Arbitragem tributária: comentários ao PL nº 2486/2022 que permitirá ao Brasil dar grande salto
O projeto de lei (PL) nº 2486/2022 dispõe sobre a solução das controvérsias em matéria tributária e aduaneira através na via arbitral, tanto em relação aos tributos e às respectivas multas, juros de mora e acréscimos legais, como quanto às penalidades pecuniárias e não pecuniárias.
No dia 20/06/2024, ele foi encaminhado pelo senado para revisão pela câmara dos deputados e, no dia 09/08/2024, foi apensado ao PL nº 2791/2022, tendo passado a tramitar em regime de prioridade. Seguidamente, ele foi encaminhado para apreciação conclusiva pelas comissões, tendo sido recebido, no dia 12/08/2024, pela comissão de finanças e tributação e, no dia 13/12/2024, pela comissão de constituição e justiça e de cidadania.
Estamos na era dos meios adequados de soluções de conflitos. Conflito posto, a sua pacificação deve se dar pela via mais adequada. E, comprovadamente, a via mais adequada não é a sua sanatória pela Jurisdição Estatal.
A pesquisa “Arbitragem em Números”, divulgada no ano de 2024, dispõe que os procedimentos arbitrais duram em média 19 meses. E a pesquisa “Justiça em Números”, divulgada no dia 28/05/2024, demonstra que há 84 milhões processos pendentes, que 35 milhões processos novos foram distribuídos só em 2023 e que a média de tramitação dos processos nos Tribunais é de 4 anos e que nos Tribunais Superiores essa média é de 2 anos. É incompreensível qualquer litígio, ainda mais os litígios tributários, perdurar pelo irrazoável prazo de 6 anos. Tal cenário é péssimo para a segurança jurídica e para o desenvolvimento econômico e social do nosso país.
Vamos ao PL.
O caput do seu art. 1º dispõe que: “Esta Lei dispõe, com fundamento no art. 22, inciso I, da Constituição Federal, sobre a utilização da arbitragem envolvendo matéria tributária e aduaneira, com vistas a promover a solução de controvérsias e a prevenção e a resolução do contencioso administrativo e judicial”.
Quanto ao ponto, mostram-se necessários três comentários.

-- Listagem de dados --
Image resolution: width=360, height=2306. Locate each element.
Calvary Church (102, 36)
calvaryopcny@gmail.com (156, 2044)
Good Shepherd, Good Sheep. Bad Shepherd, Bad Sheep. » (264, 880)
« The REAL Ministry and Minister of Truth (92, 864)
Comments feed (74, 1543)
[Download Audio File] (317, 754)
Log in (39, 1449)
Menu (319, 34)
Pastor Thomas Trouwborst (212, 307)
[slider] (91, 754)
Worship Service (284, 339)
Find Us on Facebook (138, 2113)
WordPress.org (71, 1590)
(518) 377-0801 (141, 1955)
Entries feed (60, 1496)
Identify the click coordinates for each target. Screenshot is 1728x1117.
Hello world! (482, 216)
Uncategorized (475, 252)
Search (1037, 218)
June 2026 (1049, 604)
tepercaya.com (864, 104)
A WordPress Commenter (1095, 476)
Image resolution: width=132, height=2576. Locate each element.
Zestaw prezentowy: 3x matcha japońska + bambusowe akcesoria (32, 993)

-- AÇÕES A REALIZAR --
A. Resuma em duas frases o texto sobre arbitragem tributária.
B. Por favor, imprima o trecho do texto sobre arbitragem tributária que vai de "O caput do seu" até "necessários três comentários.", sem nenhuma alteração.
As linhas não têm nenhum papel nesta atividade.

-- RESPOSTAS ESPERADAS --
A. O PL nº 2486/2022 trata da solução de controvérsias em matéria tributária e aduaneira pela via arbitral e, depois de encaminhado pelo Senado à Câmara dos Deputados em 20/06/2024, passou a tramitar em regime de prioridade ao ser apensado ao PL nº 2791/2022. O texto defende os meios adequados de solução de conflitos e cita que os procedimentos arbitrais duram em média 19 meses, enquanto os processos levam em média 4 anos nos Tribunais e 2 anos nos Tribunais Superiores, cenário que considera péssimo para a segurança jurídica e para o desenvolvimento econômico e social do país.

B.
O caput do seu art. 1º dispõe que: “Esta Lei dispõe, com fundamento no art. 22, inciso I, da Constituição Federal, sobre a utilização da arbitragem envolvendo matéria tributária e aduaneira, com vistas a promover a solução de controvérsias e a prevenção e a resolução do contencioso administrativo e judicial”.
Quanto ao ponto, mostram-se necessários três comentários.